Transcribe all of the following records line for line, without changing anything.
##############################
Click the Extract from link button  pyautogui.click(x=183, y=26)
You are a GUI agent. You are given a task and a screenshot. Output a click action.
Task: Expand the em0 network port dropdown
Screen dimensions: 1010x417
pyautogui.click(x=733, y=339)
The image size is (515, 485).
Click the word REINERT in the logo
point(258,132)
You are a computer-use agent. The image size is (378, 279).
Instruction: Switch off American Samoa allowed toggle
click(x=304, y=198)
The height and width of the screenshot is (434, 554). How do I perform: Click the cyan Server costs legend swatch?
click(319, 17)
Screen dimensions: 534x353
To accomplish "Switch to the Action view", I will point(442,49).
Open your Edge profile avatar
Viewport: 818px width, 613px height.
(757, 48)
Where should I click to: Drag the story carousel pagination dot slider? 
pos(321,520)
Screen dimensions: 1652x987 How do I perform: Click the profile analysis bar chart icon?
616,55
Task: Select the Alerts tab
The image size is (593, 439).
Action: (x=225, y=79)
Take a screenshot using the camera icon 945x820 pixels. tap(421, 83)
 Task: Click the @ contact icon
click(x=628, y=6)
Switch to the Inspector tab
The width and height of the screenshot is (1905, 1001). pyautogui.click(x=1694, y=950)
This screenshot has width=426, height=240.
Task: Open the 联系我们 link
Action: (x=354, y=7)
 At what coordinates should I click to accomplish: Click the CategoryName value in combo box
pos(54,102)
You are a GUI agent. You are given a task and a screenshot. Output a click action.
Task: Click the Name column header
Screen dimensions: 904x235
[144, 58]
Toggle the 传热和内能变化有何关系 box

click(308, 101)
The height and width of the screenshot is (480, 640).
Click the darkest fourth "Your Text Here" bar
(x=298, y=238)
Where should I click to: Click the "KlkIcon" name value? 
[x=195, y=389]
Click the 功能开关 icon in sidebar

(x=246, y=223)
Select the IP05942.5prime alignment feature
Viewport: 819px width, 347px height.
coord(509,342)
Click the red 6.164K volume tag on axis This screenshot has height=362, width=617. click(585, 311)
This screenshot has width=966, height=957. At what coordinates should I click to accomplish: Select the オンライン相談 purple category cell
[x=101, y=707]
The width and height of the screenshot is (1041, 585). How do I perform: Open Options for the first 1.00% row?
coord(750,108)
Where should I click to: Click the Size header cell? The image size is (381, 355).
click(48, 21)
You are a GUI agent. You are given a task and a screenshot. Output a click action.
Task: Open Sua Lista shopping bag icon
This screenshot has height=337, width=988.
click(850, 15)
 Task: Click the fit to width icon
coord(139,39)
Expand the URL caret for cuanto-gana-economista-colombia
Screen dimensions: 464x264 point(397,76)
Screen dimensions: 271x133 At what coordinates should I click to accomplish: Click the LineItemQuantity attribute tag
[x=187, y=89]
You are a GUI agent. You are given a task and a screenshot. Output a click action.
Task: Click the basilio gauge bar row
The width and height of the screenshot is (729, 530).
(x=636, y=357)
##############################
## Result
Click the Extract from link button  pyautogui.click(x=183, y=26)
You are a GUI agent. You are given a task and a screenshot. Output a click action.
Task: Expand the em0 network port dropdown
Screen dimensions: 1010x417
pyautogui.click(x=733, y=339)
The image size is (515, 485).
Click the word REINERT in the logo
point(258,132)
You are a computer-use agent. The image size is (378, 279).
Instruction: Switch off American Samoa allowed toggle
click(x=304, y=198)
The height and width of the screenshot is (434, 554). How do I perform: Click the cyan Server costs legend swatch?
click(319, 17)
Screen dimensions: 534x353
To accomplish "Switch to the Action view", I will point(442,49).
Open your Edge profile avatar
Viewport: 818px width, 613px height.
(757, 48)
Where should I click to: Drag the story carousel pagination dot slider? 
pos(321,520)
Screen dimensions: 1652x987 How do I perform: Click the profile analysis bar chart icon?
616,55
Task: Select the Alerts tab
The image size is (593, 439).
Action: (x=225, y=79)
Take a screenshot using the camera icon 945x820 pixels. tap(421, 83)
 Task: Click the @ contact icon
click(x=628, y=6)
Switch to the Inspector tab
The width and height of the screenshot is (1905, 1001). pyautogui.click(x=1694, y=950)
This screenshot has width=426, height=240.
Task: Open the 联系我们 link
Action: (x=354, y=7)
 At what coordinates should I click to accomplish: Click the CategoryName value in combo box
pos(54,102)
You are a GUI agent. You are given a task and a screenshot. Output a click action.
Task: Click the Name column header
Screen dimensions: 904x235
[144, 58]
Toggle the 传热和内能变化有何关系 box

click(308, 101)
The height and width of the screenshot is (480, 640).
Click the darkest fourth "Your Text Here" bar
(x=298, y=238)
Where should I click to: Click the "KlkIcon" name value? 
[x=195, y=389]
Click the 功能开关 icon in sidebar

(x=246, y=223)
Select the IP05942.5prime alignment feature
Viewport: 819px width, 347px height.
coord(509,342)
Click the red 6.164K volume tag on axis This screenshot has height=362, width=617. click(585, 311)
This screenshot has width=966, height=957. At what coordinates should I click to accomplish: Select the オンライン相談 purple category cell
[x=101, y=707]
The width and height of the screenshot is (1041, 585). How do I perform: Open Options for the first 1.00% row?
coord(750,108)
Where should I click to: Click the Size header cell? The image size is (381, 355).
click(48, 21)
You are a GUI agent. You are given a task and a screenshot. Output a click action.
Task: Open Sua Lista shopping bag icon
This screenshot has height=337, width=988.
click(850, 15)
 Task: Click the fit to width icon
coord(139,39)
Expand the URL caret for cuanto-gana-economista-colombia
Screen dimensions: 464x264 point(397,76)
Screen dimensions: 271x133 At what coordinates should I click to accomplish: Click the LineItemQuantity attribute tag
[x=187, y=89]
You are a GUI agent. You are given a task and a screenshot. Output a click action.
Task: Click the basilio gauge bar row
The width and height of the screenshot is (729, 530).
(x=636, y=357)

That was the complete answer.